Filter the listing below down to the lines holding the word "Business", and copy those lines.

=== Section Start ===

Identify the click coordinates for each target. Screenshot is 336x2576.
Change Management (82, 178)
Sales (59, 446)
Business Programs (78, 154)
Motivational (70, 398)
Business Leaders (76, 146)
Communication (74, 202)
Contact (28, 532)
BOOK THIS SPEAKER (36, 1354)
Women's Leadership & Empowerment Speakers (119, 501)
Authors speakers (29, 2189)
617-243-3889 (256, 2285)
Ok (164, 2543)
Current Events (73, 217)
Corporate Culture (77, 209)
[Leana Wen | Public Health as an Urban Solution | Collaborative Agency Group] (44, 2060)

=== Section End ===

*Response to the exercise*:
Business Programs (78, 154)
Business Leaders (76, 146)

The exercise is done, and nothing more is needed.